What is required | Set down all of the entries word for word, omitting the images they contain.

Collected data:
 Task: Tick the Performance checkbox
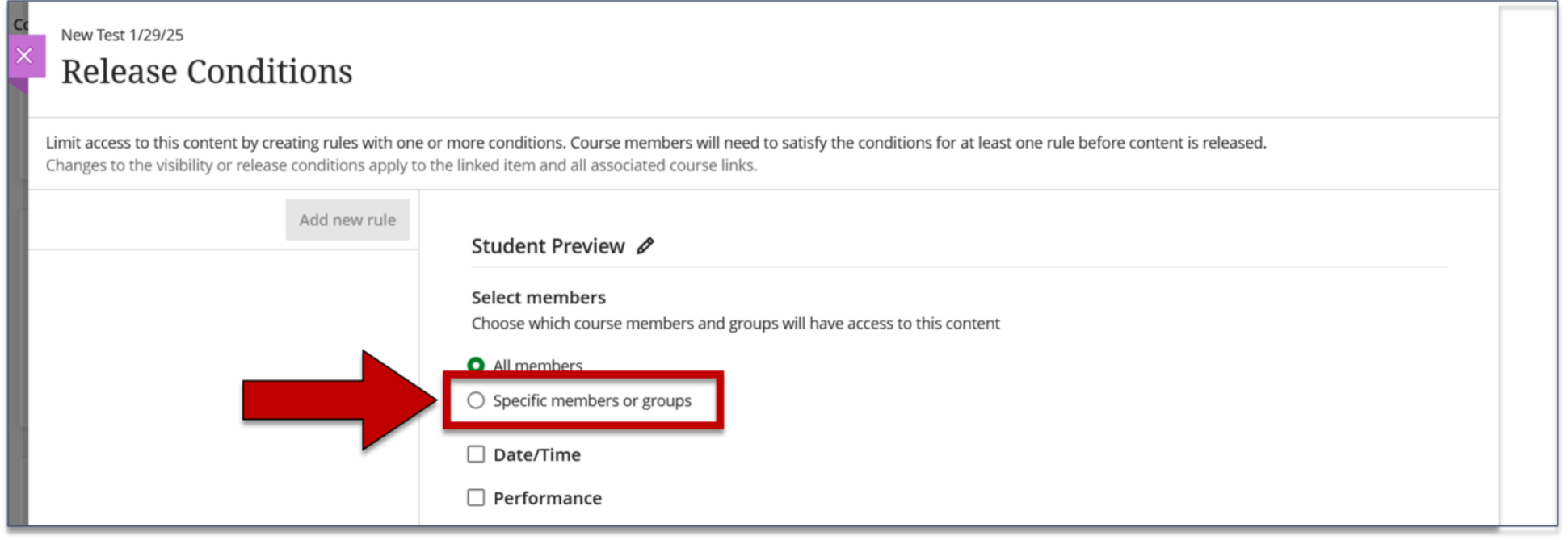pyautogui.click(x=476, y=498)
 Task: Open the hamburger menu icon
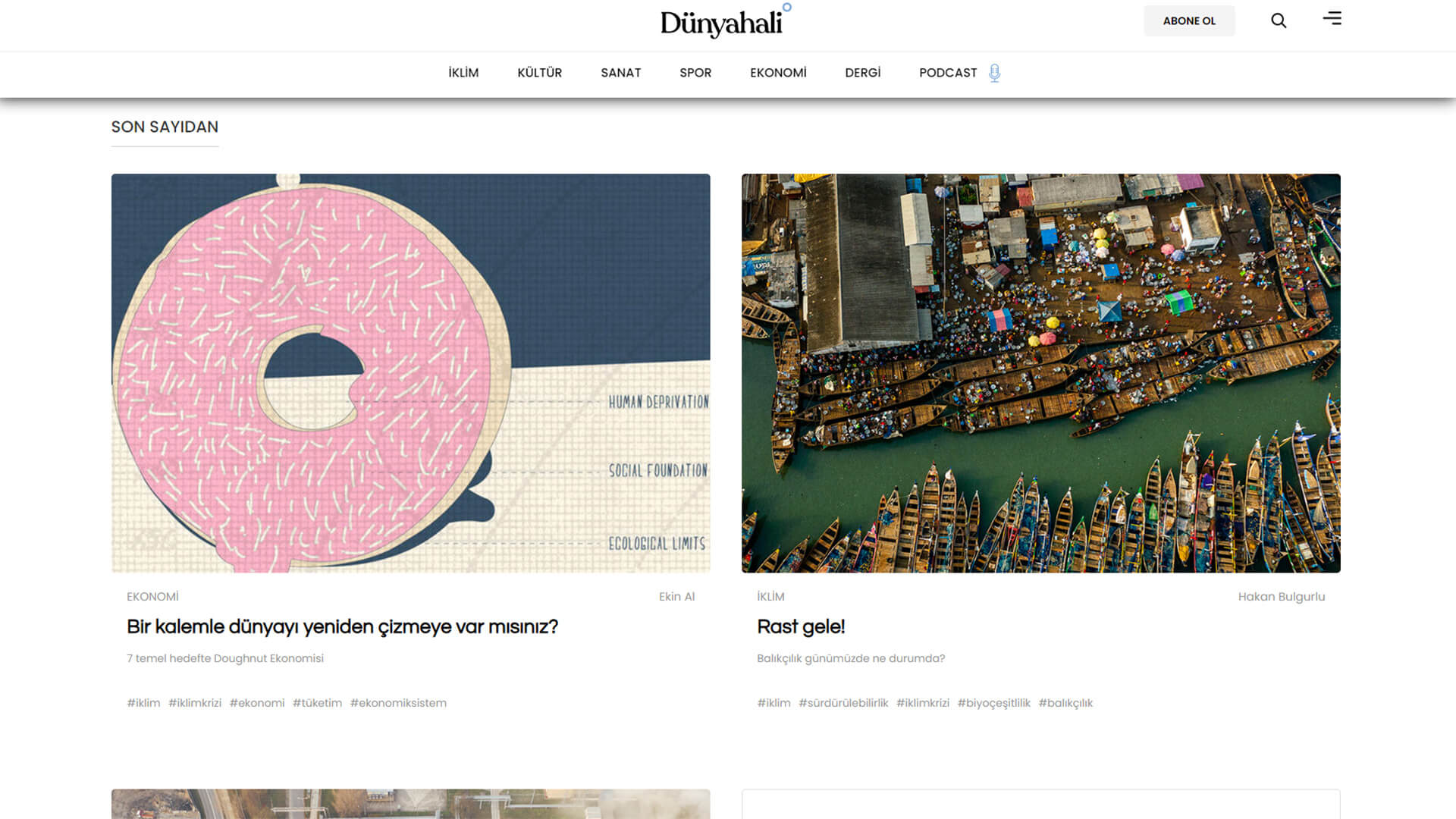coord(1332,18)
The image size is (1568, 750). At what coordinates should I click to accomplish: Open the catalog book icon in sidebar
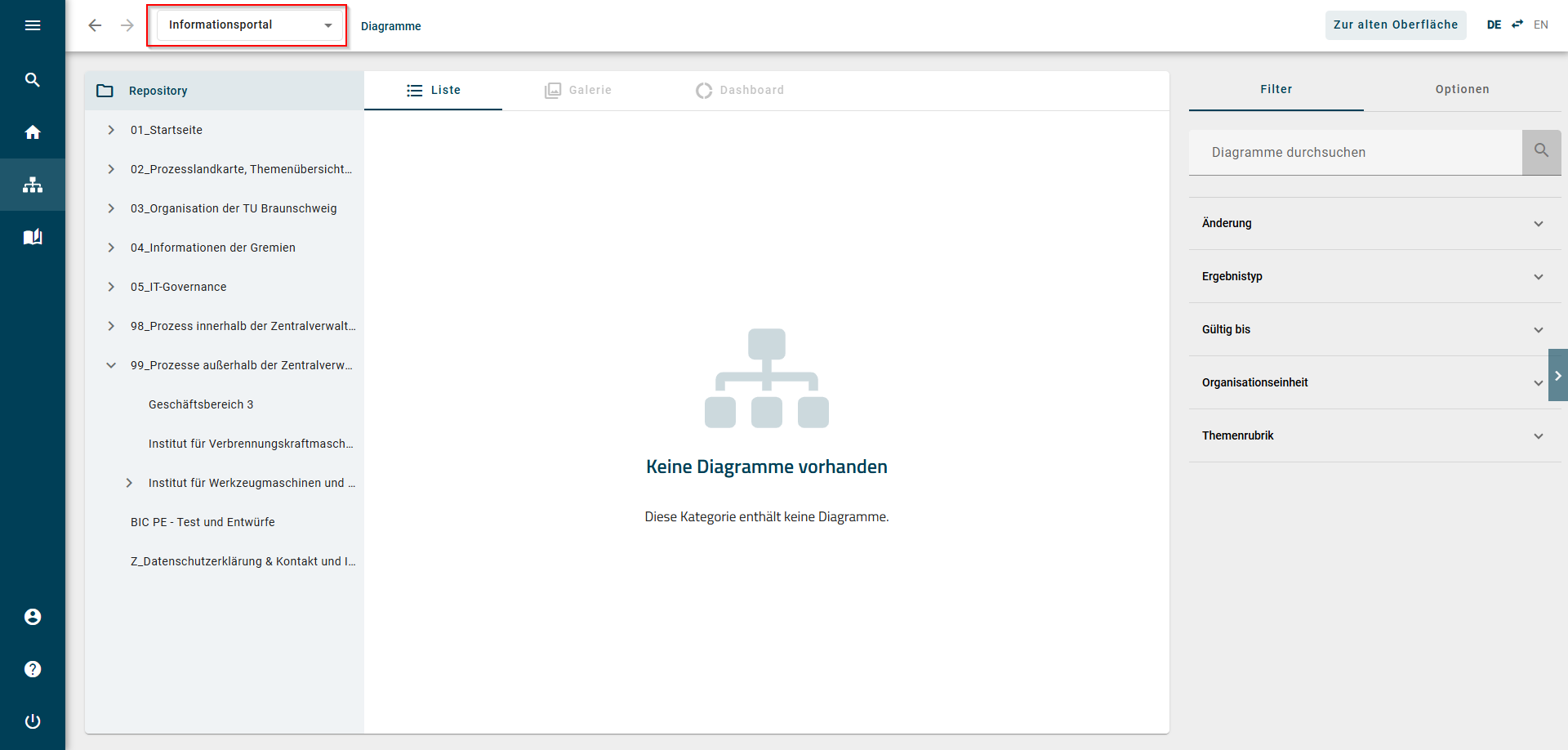click(x=33, y=237)
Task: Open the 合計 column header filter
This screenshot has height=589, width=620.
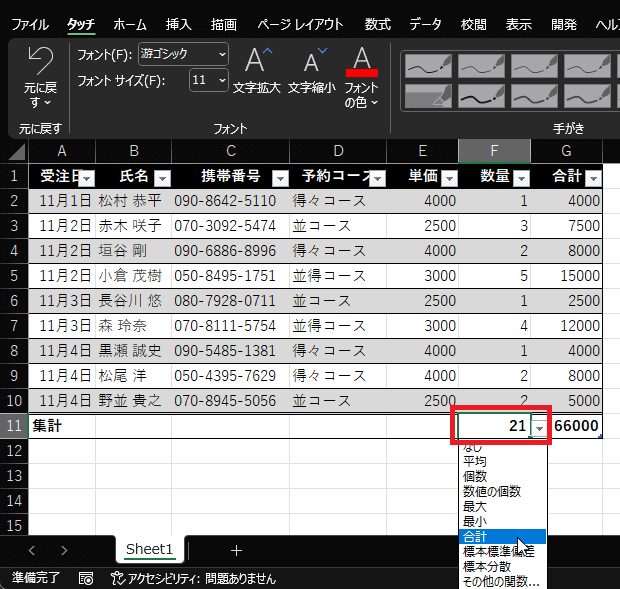Action: [593, 178]
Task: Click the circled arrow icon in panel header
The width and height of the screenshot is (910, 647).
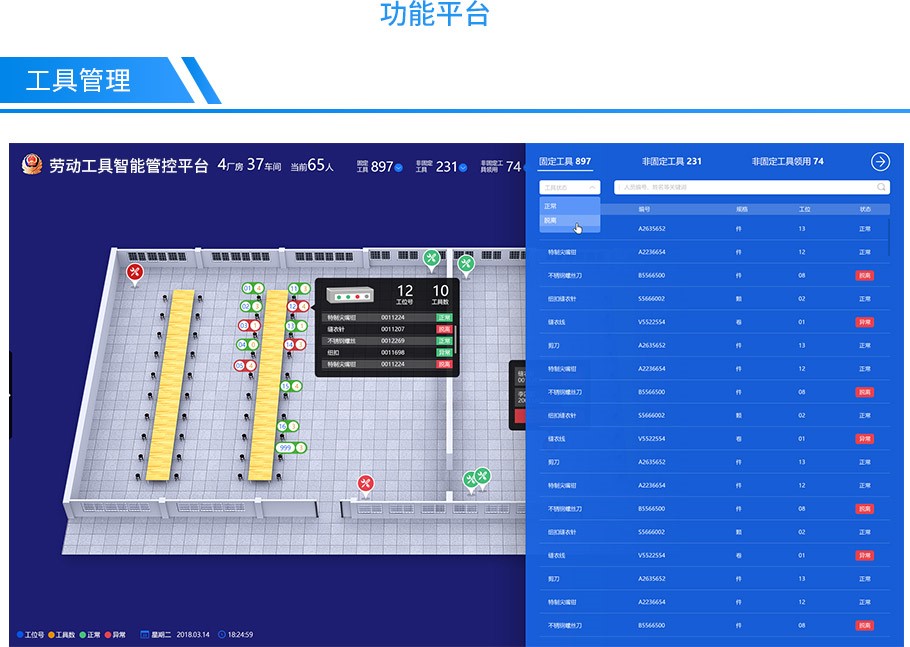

Result |
 Task: Tick the Performance checkbox
pyautogui.click(x=476, y=498)
 Task: Open the hamburger menu icon
coord(1332,18)
The image size is (1568, 750). At what coordinates should I click to accomplish: Open the catalog book icon in sidebar
click(x=33, y=237)
Task: Open the 合計 column header filter
This screenshot has height=589, width=620.
Action: [593, 178]
Task: Click the circled arrow icon in panel header
The width and height of the screenshot is (910, 647).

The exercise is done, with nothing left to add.